Please go line by line through the material and copy each one containing the word "List".

● DATA EXTRACTS
■ ■ ■ ■ ■ ■ ■
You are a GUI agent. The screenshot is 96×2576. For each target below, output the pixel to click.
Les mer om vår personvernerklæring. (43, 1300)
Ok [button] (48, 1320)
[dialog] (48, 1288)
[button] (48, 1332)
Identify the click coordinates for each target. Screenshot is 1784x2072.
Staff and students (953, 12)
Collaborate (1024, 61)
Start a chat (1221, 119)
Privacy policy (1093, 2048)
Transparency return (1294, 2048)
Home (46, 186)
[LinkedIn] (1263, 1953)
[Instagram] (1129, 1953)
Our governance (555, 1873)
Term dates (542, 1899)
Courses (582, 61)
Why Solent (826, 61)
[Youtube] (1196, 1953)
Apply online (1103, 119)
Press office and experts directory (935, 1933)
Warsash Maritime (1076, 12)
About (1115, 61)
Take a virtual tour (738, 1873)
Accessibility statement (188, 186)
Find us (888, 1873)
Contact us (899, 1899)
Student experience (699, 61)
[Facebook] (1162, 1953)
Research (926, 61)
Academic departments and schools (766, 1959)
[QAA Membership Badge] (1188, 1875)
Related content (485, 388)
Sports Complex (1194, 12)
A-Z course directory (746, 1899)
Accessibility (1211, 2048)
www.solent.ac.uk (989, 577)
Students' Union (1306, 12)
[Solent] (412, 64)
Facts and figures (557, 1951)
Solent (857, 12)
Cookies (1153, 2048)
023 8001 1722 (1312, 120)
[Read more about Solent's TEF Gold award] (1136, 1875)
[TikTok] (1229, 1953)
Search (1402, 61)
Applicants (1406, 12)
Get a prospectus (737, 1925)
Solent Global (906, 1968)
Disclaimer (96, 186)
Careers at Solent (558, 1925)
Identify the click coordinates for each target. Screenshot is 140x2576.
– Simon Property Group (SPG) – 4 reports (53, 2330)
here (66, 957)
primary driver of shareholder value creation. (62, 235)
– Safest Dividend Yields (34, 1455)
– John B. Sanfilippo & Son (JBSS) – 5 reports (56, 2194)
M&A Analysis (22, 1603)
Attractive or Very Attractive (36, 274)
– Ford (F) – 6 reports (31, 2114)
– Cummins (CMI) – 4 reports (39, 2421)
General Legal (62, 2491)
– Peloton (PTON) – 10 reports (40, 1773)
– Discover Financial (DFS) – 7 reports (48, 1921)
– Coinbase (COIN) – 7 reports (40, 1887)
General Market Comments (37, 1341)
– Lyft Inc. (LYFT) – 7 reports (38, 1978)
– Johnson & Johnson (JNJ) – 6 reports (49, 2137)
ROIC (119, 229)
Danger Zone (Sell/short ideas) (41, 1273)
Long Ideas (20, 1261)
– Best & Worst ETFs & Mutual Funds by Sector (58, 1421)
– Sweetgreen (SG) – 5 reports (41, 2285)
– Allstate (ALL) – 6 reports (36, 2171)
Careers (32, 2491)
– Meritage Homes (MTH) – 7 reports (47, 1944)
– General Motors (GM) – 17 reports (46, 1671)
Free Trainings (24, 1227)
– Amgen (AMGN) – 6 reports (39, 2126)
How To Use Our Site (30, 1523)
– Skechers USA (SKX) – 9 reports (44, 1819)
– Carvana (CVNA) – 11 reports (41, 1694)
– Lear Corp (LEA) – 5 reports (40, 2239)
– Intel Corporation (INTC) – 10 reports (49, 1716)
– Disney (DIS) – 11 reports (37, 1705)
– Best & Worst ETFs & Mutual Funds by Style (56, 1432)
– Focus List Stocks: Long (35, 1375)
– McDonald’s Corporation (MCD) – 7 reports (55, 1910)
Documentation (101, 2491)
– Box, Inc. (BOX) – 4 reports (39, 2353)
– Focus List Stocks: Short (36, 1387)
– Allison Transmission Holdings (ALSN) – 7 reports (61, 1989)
■ ■ ■ ■ ■ ■ ■
● TASK RESPONSE
– Focus List Stocks: Long (35, 1375)
– Focus List Stocks: Short (36, 1387)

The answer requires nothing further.